Friday, March 23, 2012

Why Some Words Die

[ed. From the "For What It's Worth" department. I'm amazed someone even undertook such a massive analysis.]

Words are competing daily in an almost Darwinian struggle for survival, according to new research from scientists in which they analysed more than 10 million words used over the last 200 years.

Drawing their material from Google's huge book-digitisation project, the international team of academics tracked the usage of every word recorded in English, Spanish and Hebrew over the 209-year period between 1800 and 2008. The scientists, who include Boston University's Joel Tenenbaum and IMT Lucca Institute for Advanced Studies' Alexander Petersen, said their study shows that "words are competing actors in a system of finite resources", and just as financial firms battle for market share, so words compete to be used by writers or speakers, and to then grab the attention of readers or listeners.

There has been a "drastic increase in the death rate of words" in the modern print era, the academics discovered. They attributed it to the growing use of automatic spellcheckers, and stricter editing procedures, wiping out misspellings and errors. "Most changes to the vocabulary in the last 10 to 20 years are due to the extinction of misspelled words and nonsensical print errors, and to the decreased birth rate of new misspelled variations and genuinely new words," the scientists write in their just-published study. "The words that are dying are those words with low relative use. We confirm by visual inspection that the lists of dying words contain mostly misspelled and nonsensical words."
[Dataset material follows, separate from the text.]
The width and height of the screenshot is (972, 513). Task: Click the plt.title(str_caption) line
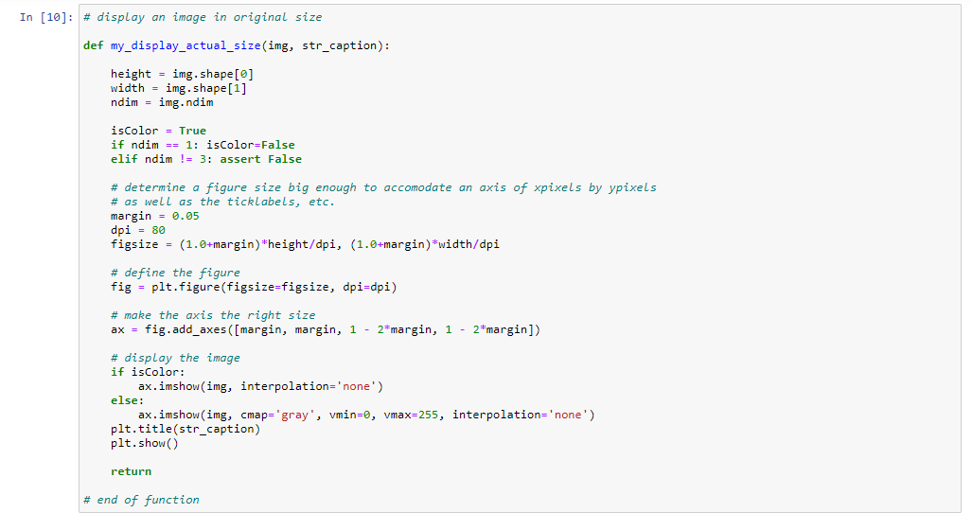[x=186, y=430]
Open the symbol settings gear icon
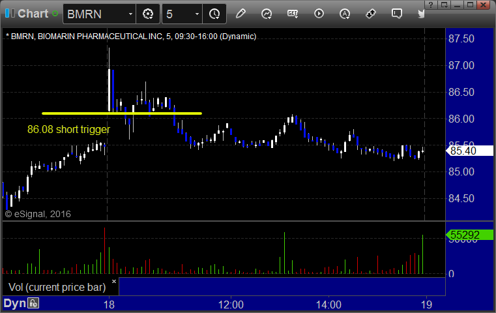This screenshot has height=313, width=496. point(148,13)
But it is not only "defective" words that die: sometimes words are driven to extinction by aggressive competitors. The word "Roentgenogram", for example, deriving from the discoverer of the x-ray, William Röntgen, was widely used for several decades in the 20th century, but, challenged by "x-ray" and "radiogram", has now fallen out of use entirely. X-ray had beaten off its synonyms by 1980, speculate the academics, owing to its "efficient short word length" and since the English language is generally used for scientific publication. "Each of the words is competing to be a monopoly on who gets to be the name," Tenenbaum told the American Physical Society.

The phrase "the great war", meanwhile, used for a period to describe the first world war, fell out of use around 1939 when another war of equal proportions hit the world.